The $k$-core of a graph and its high-order spectra
Chunmeng Liu, Qing Xu, Changjiang Bu
TL;DR
This work establishes a spectral characterization of the graph $k$-core through the $k$-adjacency tensor, proving that a nonempty $k$-core exists iff the tensor's spectral radius $\rho_k(G) \ge 1$ and that Perron vector support localizes to the $k$-core. It shows that, when the core is connected, the core coincides with the support of the Perron vector, and introduces the $k$-th order eigenvector centrality as the Perron vector components, providing a natural, higher-order core-restricted measure of vertex influence. An accompanying algorithm computes both core existence and centrality, and extensive experiments on real networks validate the theory and reveal meaningful relationships between centrality, cycle structure, and core membership. The results offer a principled, scalable pathway to analyze core-periphery structure using higher-order spectral information. Practical implications include improved understanding of hierarchical structure and more nuanced centrality measures in complex networks.
Abstract
The $k$-core of a graph is its largest subgraph with minimum degree at least $k$, a fundamental concept for uncovering hierarchical structures. In this paper, we establish a connection between the $k$-core and the high-order spectra of graphs, a concept originally introduced by Cvetković, Doob, and Sachs.
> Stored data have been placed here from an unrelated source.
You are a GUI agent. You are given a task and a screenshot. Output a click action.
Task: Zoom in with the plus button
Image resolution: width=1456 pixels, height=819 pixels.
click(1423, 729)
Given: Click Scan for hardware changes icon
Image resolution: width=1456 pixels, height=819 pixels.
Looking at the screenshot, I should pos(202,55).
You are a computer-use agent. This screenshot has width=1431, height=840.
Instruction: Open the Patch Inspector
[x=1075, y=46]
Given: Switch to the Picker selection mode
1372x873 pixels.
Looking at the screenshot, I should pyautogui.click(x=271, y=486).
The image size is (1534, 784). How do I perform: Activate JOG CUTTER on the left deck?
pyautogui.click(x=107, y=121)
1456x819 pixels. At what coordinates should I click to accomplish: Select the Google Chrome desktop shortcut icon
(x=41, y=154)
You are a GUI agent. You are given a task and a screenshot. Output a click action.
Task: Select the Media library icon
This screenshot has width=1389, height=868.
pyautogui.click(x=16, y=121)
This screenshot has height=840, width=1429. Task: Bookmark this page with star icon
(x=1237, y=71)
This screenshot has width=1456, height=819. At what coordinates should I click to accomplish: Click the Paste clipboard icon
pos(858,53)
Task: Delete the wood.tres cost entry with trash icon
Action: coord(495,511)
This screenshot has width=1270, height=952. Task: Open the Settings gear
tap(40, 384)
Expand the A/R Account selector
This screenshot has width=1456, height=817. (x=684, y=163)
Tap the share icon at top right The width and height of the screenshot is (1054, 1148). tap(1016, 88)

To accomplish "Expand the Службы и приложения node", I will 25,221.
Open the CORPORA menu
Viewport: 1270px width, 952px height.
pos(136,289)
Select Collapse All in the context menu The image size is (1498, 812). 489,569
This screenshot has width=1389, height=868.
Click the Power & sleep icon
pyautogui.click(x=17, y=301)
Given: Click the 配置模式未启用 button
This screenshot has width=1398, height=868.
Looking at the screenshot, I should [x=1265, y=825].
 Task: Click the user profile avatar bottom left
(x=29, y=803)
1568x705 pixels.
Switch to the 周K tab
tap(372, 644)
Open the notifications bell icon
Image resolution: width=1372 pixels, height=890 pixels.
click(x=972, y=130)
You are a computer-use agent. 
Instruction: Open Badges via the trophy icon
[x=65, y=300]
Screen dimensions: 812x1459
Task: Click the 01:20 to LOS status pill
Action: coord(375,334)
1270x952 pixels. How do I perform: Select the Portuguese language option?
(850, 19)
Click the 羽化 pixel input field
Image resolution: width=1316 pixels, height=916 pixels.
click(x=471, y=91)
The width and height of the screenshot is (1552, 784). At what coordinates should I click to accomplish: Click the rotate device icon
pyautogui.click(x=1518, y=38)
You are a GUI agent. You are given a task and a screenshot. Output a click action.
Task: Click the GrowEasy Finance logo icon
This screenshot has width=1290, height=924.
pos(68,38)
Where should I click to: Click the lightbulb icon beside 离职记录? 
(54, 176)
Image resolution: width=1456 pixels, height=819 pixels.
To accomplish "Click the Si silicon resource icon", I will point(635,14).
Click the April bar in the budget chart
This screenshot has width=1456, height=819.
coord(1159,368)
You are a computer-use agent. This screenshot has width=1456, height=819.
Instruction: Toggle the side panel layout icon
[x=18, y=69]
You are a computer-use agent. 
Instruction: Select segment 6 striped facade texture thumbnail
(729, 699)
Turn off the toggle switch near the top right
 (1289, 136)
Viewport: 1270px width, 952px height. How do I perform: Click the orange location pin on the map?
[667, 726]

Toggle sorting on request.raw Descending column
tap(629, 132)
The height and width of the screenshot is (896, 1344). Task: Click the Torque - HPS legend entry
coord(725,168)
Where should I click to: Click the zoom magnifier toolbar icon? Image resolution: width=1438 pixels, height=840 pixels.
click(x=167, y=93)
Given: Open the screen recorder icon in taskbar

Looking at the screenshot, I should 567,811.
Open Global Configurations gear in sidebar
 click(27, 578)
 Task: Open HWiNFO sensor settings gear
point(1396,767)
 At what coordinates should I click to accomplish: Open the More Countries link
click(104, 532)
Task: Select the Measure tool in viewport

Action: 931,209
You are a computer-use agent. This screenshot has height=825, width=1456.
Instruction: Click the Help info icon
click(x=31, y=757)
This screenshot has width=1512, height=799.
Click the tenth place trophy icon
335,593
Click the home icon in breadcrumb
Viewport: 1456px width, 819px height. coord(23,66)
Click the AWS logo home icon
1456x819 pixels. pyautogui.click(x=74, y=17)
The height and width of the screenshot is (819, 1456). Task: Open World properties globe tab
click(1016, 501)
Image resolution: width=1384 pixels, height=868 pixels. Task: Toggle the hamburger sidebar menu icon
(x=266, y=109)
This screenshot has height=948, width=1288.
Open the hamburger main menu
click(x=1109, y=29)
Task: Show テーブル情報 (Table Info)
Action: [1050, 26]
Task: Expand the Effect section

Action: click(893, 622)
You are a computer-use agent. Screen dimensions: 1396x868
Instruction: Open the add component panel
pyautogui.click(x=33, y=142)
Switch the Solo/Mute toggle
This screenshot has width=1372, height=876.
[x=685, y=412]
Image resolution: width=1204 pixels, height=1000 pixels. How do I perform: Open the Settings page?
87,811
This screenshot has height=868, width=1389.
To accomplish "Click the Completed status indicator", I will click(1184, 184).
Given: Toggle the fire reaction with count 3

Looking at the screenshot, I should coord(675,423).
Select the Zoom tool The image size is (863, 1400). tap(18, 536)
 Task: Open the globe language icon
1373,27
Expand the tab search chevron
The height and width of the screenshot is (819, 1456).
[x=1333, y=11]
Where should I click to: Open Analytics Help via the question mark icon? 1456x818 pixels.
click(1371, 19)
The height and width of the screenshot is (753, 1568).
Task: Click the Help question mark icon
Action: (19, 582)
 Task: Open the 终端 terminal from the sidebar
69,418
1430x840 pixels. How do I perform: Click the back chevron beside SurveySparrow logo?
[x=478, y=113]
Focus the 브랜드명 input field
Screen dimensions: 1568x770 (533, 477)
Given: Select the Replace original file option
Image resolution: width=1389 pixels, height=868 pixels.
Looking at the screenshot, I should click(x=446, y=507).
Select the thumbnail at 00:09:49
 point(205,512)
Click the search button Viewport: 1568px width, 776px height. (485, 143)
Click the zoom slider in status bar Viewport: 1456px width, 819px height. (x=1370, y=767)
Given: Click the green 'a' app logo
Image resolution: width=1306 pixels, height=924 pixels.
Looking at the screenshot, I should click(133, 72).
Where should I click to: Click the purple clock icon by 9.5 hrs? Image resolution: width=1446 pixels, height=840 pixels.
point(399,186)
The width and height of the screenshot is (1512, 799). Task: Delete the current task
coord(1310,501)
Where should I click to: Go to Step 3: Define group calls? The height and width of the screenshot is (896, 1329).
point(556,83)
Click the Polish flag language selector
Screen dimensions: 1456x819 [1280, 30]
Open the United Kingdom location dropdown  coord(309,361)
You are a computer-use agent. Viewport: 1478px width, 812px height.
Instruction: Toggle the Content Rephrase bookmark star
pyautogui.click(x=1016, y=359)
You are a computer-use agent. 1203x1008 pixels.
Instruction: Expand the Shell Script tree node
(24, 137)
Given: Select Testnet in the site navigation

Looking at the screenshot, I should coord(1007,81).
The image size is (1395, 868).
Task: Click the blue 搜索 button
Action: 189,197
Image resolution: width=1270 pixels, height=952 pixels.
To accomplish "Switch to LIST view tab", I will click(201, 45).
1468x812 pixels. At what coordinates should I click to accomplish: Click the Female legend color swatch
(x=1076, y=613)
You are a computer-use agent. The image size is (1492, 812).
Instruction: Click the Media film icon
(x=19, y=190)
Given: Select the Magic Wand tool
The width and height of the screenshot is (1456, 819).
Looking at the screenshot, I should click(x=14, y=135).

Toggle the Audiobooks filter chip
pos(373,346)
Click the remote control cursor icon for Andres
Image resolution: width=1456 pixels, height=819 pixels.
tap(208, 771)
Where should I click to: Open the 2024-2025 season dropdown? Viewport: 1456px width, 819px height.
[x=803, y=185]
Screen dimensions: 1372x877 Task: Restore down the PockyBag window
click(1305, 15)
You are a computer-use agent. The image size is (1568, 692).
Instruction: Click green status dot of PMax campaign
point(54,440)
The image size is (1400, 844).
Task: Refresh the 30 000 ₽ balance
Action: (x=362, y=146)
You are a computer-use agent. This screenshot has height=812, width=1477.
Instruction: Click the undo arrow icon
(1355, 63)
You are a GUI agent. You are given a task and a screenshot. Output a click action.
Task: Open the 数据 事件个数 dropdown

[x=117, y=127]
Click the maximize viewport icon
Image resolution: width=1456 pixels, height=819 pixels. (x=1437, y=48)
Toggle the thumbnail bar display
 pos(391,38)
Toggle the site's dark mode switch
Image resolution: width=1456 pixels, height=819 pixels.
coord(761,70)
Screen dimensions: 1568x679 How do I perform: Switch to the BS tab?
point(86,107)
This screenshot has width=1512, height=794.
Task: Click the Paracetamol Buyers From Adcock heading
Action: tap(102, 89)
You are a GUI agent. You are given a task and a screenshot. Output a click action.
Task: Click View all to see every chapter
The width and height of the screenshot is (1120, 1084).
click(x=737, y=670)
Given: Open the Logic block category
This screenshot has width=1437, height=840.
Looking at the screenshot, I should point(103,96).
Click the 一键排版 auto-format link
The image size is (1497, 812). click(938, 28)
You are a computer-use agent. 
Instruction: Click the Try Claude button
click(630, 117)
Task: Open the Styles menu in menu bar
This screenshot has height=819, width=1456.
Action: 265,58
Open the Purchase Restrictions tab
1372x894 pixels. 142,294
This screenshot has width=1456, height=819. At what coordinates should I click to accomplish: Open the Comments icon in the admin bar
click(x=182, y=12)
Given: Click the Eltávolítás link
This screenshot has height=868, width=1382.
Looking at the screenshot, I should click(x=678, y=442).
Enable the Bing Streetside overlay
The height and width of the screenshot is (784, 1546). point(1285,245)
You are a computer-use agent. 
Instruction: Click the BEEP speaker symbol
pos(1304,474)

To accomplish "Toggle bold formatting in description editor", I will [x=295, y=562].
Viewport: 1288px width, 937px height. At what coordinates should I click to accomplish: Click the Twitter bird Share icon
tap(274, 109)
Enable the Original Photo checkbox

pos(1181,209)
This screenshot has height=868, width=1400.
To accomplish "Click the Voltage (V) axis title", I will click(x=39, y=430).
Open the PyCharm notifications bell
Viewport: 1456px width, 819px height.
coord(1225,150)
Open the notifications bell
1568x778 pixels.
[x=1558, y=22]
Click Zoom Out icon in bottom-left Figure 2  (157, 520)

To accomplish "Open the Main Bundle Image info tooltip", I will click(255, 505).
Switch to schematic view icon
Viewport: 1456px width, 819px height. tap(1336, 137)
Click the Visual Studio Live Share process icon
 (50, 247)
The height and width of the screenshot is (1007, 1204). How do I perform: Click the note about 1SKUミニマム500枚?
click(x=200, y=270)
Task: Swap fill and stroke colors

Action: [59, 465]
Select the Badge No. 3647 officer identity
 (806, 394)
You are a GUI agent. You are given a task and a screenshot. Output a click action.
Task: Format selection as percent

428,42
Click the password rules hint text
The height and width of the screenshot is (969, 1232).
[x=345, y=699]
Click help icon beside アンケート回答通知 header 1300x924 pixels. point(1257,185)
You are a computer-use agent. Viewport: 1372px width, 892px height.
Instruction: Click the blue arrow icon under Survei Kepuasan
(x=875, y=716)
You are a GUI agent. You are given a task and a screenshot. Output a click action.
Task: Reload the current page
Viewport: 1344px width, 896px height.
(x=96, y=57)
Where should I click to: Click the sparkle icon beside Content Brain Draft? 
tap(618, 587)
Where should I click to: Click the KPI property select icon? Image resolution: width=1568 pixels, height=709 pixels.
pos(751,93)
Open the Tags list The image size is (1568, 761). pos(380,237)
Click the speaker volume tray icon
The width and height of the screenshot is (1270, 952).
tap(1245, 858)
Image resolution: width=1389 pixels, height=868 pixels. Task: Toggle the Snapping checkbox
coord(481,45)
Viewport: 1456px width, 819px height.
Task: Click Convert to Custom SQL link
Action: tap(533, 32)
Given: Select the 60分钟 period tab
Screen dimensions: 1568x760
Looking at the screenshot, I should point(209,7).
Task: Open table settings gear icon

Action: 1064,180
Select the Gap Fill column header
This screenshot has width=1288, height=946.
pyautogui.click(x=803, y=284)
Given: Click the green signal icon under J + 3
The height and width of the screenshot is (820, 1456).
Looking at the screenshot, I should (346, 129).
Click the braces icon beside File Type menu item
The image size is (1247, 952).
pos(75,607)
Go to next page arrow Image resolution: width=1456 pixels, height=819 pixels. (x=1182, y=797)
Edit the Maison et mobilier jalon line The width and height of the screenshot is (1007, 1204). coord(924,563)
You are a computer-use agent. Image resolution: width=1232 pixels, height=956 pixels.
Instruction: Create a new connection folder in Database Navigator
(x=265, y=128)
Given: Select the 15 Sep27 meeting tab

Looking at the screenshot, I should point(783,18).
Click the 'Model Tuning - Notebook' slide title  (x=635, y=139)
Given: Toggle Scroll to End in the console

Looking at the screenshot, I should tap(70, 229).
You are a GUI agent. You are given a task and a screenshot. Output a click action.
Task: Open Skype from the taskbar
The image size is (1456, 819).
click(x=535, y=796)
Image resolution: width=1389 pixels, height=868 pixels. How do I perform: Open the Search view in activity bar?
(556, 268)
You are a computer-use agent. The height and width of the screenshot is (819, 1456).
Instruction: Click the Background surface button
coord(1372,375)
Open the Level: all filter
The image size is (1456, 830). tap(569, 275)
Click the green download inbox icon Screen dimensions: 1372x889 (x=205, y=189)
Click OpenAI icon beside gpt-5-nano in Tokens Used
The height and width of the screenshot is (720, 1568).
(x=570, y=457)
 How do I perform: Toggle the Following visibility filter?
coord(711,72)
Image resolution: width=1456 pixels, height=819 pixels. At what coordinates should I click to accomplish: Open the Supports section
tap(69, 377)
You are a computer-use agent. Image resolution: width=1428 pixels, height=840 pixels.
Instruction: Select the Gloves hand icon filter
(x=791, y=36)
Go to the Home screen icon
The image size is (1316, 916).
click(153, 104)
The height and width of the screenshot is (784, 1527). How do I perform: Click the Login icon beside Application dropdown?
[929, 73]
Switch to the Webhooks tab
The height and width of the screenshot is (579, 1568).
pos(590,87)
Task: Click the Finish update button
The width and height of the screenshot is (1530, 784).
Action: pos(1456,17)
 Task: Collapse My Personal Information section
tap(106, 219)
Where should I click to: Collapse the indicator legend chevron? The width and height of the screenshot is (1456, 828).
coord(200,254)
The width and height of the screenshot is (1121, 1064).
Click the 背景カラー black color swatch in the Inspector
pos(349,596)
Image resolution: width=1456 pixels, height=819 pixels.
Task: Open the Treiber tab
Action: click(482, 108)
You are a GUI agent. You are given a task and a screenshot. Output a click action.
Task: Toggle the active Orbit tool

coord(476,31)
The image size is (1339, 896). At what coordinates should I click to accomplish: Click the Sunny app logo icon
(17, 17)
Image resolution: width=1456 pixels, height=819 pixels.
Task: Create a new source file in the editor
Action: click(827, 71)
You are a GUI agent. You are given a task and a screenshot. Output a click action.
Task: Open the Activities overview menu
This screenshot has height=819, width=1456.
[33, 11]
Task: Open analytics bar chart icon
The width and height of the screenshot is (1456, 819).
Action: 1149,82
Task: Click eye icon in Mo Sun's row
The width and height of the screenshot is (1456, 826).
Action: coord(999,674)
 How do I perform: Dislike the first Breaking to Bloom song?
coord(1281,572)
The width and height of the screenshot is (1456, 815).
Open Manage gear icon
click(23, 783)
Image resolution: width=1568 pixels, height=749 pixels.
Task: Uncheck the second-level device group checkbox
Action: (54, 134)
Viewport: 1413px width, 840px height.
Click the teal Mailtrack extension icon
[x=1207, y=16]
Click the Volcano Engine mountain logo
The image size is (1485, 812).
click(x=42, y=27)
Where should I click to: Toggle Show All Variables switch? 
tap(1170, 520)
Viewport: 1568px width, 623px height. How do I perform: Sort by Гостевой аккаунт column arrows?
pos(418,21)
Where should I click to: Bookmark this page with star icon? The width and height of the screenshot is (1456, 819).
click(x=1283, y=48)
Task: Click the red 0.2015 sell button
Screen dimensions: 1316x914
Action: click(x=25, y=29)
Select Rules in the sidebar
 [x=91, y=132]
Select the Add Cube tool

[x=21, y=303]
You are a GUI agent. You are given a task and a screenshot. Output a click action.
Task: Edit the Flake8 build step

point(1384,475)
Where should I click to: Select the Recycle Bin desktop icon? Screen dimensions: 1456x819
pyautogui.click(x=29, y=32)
Specifically, we consider the high-order spectra defined via the $k$-adjacency tensor. Within this framework, we prove that a graph admits a non-empty $k$-core if and only if the spectral radius of the $k$-adjacency tensor is greater than or equal to $1$. Moreover, when the $k$-core exists, vertices corresponding to positive entries in the Perron vector of the $k$-adjacency tensor belong to the $k$-core. We thus define the $k$-order eigenvector centrality via the Perron vector, which provides both membership identification and a measure of relative influence within the $k$-core. Numerical experiments confirm our theoretical findings and illustrate the properties of this centrality measure in some real-world networks.